Segment Open
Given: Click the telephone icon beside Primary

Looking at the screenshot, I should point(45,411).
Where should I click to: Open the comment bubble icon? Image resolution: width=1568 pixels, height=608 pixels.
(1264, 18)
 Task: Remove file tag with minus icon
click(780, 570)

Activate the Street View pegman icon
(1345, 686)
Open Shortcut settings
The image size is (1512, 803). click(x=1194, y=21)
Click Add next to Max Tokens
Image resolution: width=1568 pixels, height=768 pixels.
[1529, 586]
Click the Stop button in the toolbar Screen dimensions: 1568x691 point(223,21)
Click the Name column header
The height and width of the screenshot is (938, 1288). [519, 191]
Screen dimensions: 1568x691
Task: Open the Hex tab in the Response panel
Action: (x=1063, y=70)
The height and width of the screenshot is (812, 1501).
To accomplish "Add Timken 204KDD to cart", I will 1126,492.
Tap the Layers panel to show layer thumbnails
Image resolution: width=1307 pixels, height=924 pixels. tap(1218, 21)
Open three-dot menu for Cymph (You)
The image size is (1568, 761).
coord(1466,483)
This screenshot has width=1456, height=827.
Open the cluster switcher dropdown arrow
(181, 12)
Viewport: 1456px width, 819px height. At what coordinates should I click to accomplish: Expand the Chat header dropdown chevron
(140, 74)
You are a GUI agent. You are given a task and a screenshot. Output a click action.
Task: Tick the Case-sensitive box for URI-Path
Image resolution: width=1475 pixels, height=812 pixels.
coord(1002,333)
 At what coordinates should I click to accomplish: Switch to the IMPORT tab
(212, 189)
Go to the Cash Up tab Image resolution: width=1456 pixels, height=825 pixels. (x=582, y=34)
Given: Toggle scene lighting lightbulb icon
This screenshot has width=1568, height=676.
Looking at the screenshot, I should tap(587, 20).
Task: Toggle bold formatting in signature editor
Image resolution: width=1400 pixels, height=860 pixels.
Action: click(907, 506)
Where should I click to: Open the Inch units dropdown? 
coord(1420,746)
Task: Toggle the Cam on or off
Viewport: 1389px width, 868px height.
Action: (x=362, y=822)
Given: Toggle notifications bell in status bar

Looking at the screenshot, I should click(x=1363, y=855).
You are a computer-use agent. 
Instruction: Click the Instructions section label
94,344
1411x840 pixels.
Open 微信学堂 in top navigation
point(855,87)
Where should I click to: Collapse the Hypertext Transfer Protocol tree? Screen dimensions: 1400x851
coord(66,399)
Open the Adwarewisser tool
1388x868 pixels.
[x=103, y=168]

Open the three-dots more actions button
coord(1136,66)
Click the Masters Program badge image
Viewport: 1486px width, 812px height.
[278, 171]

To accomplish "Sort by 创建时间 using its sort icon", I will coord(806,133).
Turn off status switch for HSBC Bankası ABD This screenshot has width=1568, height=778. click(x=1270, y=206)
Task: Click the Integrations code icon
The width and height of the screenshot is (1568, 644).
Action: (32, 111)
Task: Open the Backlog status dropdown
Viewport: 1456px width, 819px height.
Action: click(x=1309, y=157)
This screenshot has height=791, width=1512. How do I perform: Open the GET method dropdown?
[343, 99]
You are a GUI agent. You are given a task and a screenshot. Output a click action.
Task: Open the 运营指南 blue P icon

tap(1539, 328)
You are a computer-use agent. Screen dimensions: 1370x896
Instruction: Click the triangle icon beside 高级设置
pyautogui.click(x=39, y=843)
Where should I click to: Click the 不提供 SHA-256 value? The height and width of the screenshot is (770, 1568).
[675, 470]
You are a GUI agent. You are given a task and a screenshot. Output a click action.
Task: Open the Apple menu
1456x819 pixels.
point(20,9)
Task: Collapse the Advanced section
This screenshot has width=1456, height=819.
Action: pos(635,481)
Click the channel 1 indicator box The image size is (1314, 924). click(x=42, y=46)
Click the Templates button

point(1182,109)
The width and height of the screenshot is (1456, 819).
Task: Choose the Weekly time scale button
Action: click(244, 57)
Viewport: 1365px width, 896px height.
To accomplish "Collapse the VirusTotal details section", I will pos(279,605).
Segment Closed
Whenever the string "will" turns up in a line above, copy that line out.

To accomplish "Add Timken 204KDD to cart", I will 1126,492.
To accomplish "Sort by 创建时间 using its sort icon", I will coord(806,133).
To accomplish "Collapse the VirusTotal details section", I will pos(279,605).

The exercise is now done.